Think of driving your car late at night in an unfamiliar location. You have no idea were the next open gas station will be:
How comfortable would you be without a gas gauge?
This auto analogy isn't too far off. Many corporate data centers have some monitoring system to let someone know :
  • when the temperature gets too high
  • when there is a water leak
  • generator status
  • UPS (battery) status
And then on the IT side there is often some monitoring system or other keeping track of most of the critical servers, storage, backups, firewalls, even critical applications. Often there are all kinds of graphs and analysis of these systems with trends and pretty graphs over time showing how much work has been done in the data center.
With all this often real time monitoring and trending, few corporate IT managers have no idea what their date centers PUE is for any point much less over time. Though PUE would be more closely related to MPG than a gas gauge. PUE gives you a base line. As an IT or facilities director, hopefully you are looking at reducing costs in this economy for 2010. The data used to calculate PUE can easily be used to calculate energy cost of the data center.
IT directors are used to showing costs of new projects amortized over time showing costs for:
  • computers
  • storage
  • network
  • cables
  • support
  • replacement hardware
  • helpdesk
  • even data center space
but usually not electricity.
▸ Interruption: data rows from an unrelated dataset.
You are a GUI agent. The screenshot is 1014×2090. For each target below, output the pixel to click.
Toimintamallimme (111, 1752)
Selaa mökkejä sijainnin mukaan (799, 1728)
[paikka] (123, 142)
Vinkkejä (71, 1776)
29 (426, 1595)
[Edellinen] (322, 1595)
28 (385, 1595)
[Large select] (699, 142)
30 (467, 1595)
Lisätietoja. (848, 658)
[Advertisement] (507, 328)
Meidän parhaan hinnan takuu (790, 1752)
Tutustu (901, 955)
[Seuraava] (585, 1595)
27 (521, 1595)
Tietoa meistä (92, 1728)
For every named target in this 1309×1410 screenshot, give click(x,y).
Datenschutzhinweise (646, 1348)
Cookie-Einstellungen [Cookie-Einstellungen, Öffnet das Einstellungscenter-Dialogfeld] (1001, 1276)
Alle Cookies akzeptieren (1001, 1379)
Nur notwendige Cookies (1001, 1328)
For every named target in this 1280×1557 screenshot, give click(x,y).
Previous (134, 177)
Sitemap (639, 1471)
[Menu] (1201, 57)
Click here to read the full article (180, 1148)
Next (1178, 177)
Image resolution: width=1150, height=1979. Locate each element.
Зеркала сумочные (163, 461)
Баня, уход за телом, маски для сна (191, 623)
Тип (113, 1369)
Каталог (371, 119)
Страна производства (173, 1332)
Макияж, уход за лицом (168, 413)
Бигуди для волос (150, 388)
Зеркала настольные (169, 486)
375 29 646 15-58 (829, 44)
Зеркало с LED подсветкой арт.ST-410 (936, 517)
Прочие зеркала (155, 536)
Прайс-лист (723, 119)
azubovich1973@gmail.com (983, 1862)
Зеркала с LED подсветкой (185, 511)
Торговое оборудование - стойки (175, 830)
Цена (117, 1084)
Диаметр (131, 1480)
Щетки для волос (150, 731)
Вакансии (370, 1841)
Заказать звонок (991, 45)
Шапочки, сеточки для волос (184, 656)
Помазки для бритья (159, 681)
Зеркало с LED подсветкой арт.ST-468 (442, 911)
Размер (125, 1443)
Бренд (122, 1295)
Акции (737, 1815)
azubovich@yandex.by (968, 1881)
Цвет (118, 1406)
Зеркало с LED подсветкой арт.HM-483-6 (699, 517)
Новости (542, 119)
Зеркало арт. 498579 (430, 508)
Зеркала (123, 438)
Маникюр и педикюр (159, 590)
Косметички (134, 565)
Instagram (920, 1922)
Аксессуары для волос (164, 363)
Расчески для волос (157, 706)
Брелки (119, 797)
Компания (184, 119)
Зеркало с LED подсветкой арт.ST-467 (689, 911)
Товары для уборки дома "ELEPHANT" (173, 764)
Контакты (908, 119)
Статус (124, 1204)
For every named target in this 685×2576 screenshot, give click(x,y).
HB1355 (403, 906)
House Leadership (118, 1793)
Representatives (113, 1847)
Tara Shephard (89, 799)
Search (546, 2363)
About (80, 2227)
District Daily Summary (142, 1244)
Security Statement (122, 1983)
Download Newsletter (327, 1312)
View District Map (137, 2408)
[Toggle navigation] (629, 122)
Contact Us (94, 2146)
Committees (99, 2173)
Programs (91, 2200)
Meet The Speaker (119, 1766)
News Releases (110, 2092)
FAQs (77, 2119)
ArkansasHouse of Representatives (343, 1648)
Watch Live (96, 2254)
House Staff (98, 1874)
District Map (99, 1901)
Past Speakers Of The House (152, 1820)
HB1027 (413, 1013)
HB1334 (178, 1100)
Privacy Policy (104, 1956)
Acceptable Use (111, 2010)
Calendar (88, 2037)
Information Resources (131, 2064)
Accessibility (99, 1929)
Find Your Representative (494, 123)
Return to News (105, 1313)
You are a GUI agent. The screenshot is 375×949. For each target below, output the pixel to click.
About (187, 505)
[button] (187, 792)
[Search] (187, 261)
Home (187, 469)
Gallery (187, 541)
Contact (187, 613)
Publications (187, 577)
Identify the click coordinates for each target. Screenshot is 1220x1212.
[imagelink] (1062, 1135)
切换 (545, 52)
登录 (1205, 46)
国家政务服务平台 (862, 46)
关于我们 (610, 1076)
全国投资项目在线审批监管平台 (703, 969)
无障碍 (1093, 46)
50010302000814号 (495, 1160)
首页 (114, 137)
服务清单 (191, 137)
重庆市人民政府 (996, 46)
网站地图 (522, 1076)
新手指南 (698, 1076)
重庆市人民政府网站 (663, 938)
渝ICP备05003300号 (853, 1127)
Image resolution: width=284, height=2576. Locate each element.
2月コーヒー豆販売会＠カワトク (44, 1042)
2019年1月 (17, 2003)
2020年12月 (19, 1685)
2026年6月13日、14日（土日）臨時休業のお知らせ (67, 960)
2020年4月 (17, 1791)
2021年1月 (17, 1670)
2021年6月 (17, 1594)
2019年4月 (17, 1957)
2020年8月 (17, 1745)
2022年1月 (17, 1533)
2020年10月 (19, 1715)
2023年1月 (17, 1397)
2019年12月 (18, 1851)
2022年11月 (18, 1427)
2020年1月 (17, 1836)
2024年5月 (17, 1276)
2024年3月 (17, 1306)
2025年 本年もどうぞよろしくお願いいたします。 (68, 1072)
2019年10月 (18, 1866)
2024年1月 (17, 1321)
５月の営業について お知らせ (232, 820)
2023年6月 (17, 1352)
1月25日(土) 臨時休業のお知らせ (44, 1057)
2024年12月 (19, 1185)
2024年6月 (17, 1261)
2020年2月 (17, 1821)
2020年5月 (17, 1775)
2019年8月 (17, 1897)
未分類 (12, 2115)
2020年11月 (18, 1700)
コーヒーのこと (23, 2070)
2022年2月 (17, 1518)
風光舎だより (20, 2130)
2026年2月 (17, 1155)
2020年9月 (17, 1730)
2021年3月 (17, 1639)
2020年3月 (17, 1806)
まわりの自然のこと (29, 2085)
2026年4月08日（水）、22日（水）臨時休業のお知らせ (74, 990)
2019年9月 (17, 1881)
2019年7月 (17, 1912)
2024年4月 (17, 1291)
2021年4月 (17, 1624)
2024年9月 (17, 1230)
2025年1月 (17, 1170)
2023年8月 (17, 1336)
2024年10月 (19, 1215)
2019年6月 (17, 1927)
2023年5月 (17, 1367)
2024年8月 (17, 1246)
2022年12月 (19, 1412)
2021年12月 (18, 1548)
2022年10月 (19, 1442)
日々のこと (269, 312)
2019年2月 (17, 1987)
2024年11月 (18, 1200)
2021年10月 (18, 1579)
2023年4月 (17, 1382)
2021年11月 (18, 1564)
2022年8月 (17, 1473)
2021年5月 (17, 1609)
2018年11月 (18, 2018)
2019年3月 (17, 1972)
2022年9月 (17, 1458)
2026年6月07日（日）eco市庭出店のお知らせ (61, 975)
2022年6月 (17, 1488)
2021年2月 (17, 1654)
Some Directors are starting to include anticipated electric costs in the projections but most still don't consider it because the costs are not in their budget. Getting individual project electric cost projections can be much more difficult than measuring the data center as a whole. Planning a major new project for 2010, maybe some virtualization or new storage. Measure PUE before and after implementation.

Getting back to the gas gauge theme, my first cars were all older than me. They all pretty much had the same instruments in the dash: speedometer, gas gauge, odometer, and check engine light. My dad was a master mechanic from the navy and he had a term for that check engine light. He called it an "idiot light" because you were an idiot to drive with it on. If you don't measure PUE then you are relying on the "idiot light" which for many data centers comes in the form of high temperature alerts, and by then things are too late.

I have several vehicles now, from my motorcycle to a prius. Now that prius puts that gas gauge and "idiot light" to shame. There is a row of lights to tell me what is going on with the engine, check engine, change oil, change filter, tire pressure, rotate tires. Right in the middle of the car is a computer display showing instantaneous MPG, MPG for since last reset, a graph of MPG for the last 30 minutes, and a gas gauge.

This is the kind of information you want for your data center. A nice little graph showing how much energy is being used every 5 minutes. If you don't measure the PUE for you data center than it is worse than driving a 1955 Cadillac with a broken gas gauge (you do not want to guess how much gas you have in a car that gets less than 10 MPG).
Lets get started in 2010 by measuring the PUE.